How many of these calls do you get in a week? How do you deal with them? Am I too harsh?

Yesterday, I was working on a senior level sales leadership role. The phone rings most of the day, I dial when it’s not ringing. Three times yesterday I had “check in” calls from sales people trying to pitch a product. You know the call – “Steve, just checking in, how are things today?” This makes me want to puke, scream, rip my phone out of the wall and puke again. Stop “checking in” people.

So, the poor third guy I called out on it. He was selling enterprise ATS software designed for corporate clients. There’s 7 of us on my system, his software is geared towards 1000+ users. “Why do you ‘check in’ with me?” He stopped and mumbled through how valuable his software was and could be. The guy knew nothing about me. He had zero clue if his software offering could improve my workflow – he didn’t know if I had a workflow. I let him off with a simple, “hey, if you have something relevant to how I do business, or a piece of information I’m not aware of in MY marketplace, call me. Otherwise, it’s a waste of your time.” His response was classic. “Like what?” 3 1/2 minutes of my day gone.

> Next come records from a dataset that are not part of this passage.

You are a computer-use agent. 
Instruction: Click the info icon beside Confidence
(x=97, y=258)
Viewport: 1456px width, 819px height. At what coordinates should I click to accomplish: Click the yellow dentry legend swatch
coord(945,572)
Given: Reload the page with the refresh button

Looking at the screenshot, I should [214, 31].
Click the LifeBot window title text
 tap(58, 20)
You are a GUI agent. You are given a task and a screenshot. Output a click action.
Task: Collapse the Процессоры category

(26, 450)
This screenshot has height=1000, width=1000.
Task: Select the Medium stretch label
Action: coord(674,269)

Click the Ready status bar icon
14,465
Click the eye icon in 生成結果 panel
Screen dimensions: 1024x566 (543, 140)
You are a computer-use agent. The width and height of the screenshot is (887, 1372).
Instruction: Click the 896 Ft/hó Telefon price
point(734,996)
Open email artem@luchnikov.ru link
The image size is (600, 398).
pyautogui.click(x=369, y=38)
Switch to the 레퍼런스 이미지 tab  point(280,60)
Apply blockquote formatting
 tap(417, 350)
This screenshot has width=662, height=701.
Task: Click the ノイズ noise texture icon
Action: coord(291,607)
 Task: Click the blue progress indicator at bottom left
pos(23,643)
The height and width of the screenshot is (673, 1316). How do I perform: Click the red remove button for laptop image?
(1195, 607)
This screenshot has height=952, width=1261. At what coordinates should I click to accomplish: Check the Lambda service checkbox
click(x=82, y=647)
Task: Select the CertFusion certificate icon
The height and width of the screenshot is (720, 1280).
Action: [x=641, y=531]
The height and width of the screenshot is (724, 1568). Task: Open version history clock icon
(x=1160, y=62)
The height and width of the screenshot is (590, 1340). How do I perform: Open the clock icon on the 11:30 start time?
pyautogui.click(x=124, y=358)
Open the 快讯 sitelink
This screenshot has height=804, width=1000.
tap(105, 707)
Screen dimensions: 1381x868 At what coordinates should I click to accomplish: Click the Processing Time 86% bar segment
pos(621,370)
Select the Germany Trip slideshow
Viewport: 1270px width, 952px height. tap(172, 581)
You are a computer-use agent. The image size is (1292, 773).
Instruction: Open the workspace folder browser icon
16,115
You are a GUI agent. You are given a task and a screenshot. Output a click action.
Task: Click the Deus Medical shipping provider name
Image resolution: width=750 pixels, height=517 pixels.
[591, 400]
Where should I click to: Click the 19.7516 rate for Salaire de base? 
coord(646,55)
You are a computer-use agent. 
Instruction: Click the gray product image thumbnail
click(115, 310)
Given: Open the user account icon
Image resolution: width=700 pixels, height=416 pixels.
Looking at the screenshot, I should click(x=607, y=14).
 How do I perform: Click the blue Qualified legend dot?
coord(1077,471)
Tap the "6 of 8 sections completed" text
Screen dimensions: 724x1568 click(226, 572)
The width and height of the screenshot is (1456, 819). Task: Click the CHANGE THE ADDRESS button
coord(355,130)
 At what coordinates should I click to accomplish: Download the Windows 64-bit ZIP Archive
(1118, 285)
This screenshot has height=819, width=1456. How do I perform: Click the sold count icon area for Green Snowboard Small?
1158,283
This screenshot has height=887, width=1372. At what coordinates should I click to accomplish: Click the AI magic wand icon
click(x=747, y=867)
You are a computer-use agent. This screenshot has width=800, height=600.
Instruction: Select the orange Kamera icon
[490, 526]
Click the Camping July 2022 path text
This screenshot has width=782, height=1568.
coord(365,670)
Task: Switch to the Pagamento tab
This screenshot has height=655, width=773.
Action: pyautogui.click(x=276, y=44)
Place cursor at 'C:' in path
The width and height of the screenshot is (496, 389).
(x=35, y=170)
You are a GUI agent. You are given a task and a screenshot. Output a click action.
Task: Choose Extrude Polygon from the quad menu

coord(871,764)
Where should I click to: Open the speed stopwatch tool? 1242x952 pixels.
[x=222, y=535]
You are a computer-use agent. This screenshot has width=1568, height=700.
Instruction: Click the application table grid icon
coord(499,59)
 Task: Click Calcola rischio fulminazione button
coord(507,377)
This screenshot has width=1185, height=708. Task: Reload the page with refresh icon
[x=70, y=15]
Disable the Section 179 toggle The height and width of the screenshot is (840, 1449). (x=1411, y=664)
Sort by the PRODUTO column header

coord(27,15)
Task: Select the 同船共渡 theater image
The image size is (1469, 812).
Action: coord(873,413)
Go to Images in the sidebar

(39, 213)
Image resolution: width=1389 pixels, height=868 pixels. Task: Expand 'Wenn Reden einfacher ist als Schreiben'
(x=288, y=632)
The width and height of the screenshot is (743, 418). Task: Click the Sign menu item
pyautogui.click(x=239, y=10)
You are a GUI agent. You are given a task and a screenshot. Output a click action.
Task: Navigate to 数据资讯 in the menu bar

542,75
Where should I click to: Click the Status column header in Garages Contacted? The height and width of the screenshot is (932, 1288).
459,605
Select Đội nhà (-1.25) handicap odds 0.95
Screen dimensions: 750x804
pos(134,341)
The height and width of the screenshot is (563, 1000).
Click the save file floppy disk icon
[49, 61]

You’re in sales? What’s your value proposition? The only way you’re making your day worthwhile is by adding value to a customer or potential customer. Every other action is worthless. This goes for any type of sales activity. Whether you are selling yourself as a potential candidate to an employer, selling cloud space to a CIO, or ice to the proverbial Eskimo, you MUST bring value with a call. No matter how minute, bring value.

Then I thought – maybe it’s the manager’s issue. Metrics for metrics sake? Was I another tick mark that he made his xteenth call for the hour? If so, as sales leaders, we need to reconsider our methods. Solutions? I don’t have them, but I do gauge call quality vs quantity. It’s pretty darn subjective – but better than wasting time that could be used on either quality calls, or rejuvenation outside of the office.

We’re going a million miles an hour. So, before you pick up the phone today, before every single call, ask yourself – what value am I bringing, not in the future, but on this call to the person on the other end? If you can’t definitively answer that, don’t make the call. Please. It doesn’t need to be earth shattering. It may be a bit of news related to your prospects business, a referral for them, something real. Otherwise, delete from your Outlook or wait until you have something of value. Whatever you do, don’t “check-in” with me. My wife does that several times a day…but I love her, so she can get away with it.

Am I too hard on these calls? Don’t we deserve better from sales people?